### TASK BRIEF
Please quote the stretch of data from the line containing "1389x400 pixels. Task: Open the 联系人 tab" through the line containing "Screen dimensions: 899x636 322,156", both included, and reproduce those lines verbatim.

### RECORDED DATA
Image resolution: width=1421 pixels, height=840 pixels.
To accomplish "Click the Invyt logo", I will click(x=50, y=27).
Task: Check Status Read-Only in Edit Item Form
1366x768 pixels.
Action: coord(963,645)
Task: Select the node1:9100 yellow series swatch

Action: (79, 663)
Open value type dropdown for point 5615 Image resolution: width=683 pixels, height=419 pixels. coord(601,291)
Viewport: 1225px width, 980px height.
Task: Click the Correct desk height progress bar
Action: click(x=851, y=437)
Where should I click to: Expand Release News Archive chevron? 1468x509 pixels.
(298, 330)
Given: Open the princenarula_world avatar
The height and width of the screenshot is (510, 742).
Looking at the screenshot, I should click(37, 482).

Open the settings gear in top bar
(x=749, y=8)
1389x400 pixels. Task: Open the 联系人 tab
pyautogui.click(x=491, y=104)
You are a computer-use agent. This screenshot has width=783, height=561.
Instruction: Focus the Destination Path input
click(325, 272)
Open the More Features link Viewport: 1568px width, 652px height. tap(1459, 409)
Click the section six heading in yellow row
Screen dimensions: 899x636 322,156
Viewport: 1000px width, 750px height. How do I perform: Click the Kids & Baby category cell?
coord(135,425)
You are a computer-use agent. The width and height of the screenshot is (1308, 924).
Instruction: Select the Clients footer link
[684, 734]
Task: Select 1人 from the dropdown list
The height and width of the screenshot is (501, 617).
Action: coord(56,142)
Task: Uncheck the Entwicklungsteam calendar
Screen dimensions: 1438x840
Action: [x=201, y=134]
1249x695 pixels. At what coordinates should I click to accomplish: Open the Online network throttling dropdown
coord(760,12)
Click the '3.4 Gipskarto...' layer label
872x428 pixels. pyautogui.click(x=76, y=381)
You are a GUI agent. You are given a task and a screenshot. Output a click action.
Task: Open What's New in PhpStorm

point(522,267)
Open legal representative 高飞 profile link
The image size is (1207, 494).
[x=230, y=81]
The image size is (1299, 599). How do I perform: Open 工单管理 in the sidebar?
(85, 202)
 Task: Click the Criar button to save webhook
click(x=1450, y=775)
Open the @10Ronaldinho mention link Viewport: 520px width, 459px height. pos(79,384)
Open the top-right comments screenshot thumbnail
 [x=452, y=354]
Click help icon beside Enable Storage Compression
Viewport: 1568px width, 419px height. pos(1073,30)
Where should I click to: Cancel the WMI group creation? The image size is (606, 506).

### RESPONSE TO THIS EXERCISE
1389x400 pixels. Task: Open the 联系人 tab
pyautogui.click(x=491, y=104)
You are a computer-use agent. This screenshot has width=783, height=561.
Instruction: Focus the Destination Path input
click(325, 272)
Open the More Features link Viewport: 1568px width, 652px height. tap(1459, 409)
Click the section six heading in yellow row
Screen dimensions: 899x636 322,156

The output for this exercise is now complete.